__EXERCISE DETAILS__
Write out each of the following rows word for word, with nothing changed.
***** RECORDS SUPPLIED *****
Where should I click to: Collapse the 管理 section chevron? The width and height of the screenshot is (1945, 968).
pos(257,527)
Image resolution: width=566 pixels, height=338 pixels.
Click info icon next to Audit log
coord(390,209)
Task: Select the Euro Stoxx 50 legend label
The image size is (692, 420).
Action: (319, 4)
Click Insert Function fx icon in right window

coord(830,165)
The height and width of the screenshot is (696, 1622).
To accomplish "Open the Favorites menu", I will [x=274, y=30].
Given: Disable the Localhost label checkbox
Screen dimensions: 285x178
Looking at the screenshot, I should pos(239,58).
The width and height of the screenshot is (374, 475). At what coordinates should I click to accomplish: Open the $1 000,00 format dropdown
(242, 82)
*****
__WRITTEN RESPONSE__
Where should I click to: Collapse the 管理 section chevron? The width and height of the screenshot is (1945, 968).
pos(257,527)
Image resolution: width=566 pixels, height=338 pixels.
Click info icon next to Audit log
coord(390,209)
Task: Select the Euro Stoxx 50 legend label
The image size is (692, 420).
Action: (319, 4)
Click Insert Function fx icon in right window

coord(830,165)
The height and width of the screenshot is (696, 1622).
To accomplish "Open the Favorites menu", I will [x=274, y=30].
Given: Disable the Localhost label checkbox
Screen dimensions: 285x178
Looking at the screenshot, I should pos(239,58).
The width and height of the screenshot is (374, 475). At what coordinates should I click to accomplish: Open the $1 000,00 format dropdown
(242, 82)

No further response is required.